This is an exerpt from my photography blog one year ago tittled "I'll miss you more than you'll ever know"...I thought it fitting to blog about him here today because it was after his passing that my passion for art was awakened...I've always loved to draw, but for the first time in my life I can see clearly that this is what I was *meant* to do...
"I'm blogging now...as the kids are at school, and for the first time since September 24th, the day of my Dad's surgery, I don't have anywhere to go to visit him...He's gone. He's gone now, & I have no where to go to see him. He passed on Monday November 15th, peacefully in his sleep. He had cancer and he just never recovered. He tried so hard, but I could see him slowly slipping away with each week that went by. I feel so empty inside right now. There is so much in my soul that I can credit him for, he was truly my Kindred Spirit. & I'm going to miss him more than words can express. He gave me my love for music, my love for drawing, my love for animals, my love for photography. It was the simple things in life that I can appreciate and know that he would always relate to. There was never a pretty flower or a tall tree that he would pass up and not notice. All that is good and pure in me came from him, it's that feeling in my heart that tells me so.
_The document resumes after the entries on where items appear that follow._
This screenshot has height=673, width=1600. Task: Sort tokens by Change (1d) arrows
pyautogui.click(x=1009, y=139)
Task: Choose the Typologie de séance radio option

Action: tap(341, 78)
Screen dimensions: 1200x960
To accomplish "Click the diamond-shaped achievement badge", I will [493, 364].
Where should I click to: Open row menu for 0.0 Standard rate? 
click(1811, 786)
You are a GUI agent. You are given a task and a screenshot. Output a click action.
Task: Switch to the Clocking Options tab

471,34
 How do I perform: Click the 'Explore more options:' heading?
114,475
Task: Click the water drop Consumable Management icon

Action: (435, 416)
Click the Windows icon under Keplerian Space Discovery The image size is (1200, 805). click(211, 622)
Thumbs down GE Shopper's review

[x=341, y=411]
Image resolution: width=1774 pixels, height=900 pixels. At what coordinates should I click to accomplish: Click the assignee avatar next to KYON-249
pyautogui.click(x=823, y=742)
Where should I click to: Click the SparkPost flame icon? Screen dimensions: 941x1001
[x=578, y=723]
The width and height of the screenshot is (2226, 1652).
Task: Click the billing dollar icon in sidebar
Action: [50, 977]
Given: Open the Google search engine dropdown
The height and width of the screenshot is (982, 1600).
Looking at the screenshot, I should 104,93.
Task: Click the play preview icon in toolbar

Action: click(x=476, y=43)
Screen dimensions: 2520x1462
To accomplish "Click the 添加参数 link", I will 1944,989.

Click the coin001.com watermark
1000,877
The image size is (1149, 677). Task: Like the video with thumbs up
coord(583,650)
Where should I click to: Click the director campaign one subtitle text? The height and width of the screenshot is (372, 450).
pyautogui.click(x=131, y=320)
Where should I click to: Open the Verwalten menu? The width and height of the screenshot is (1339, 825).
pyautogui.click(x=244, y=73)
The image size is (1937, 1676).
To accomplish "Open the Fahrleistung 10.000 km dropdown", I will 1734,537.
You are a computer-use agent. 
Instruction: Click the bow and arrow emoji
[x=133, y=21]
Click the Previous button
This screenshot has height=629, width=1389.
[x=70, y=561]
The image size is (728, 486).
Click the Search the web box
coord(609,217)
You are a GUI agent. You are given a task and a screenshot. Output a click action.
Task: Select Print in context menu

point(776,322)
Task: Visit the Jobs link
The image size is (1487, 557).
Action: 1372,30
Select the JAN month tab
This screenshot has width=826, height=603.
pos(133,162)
He was such a unique, quiet man with the capacity to love more than I've ever seen in a person. He cherished his grand kids and spoke of my mom as if she were an angel. & during his last days, when he couldn't even speak, lay there staring at my mom and me as if he was laying his eyes on us for the last time. The day before he passed, he saw my Jason with a tear in his eye and I knew then this was the last time we would see his precious brown eyes.
Although I'll miss him terribly, each time I look at my kids I will think of him & know that he will live each day through them. Rest in peace sweet Daddy."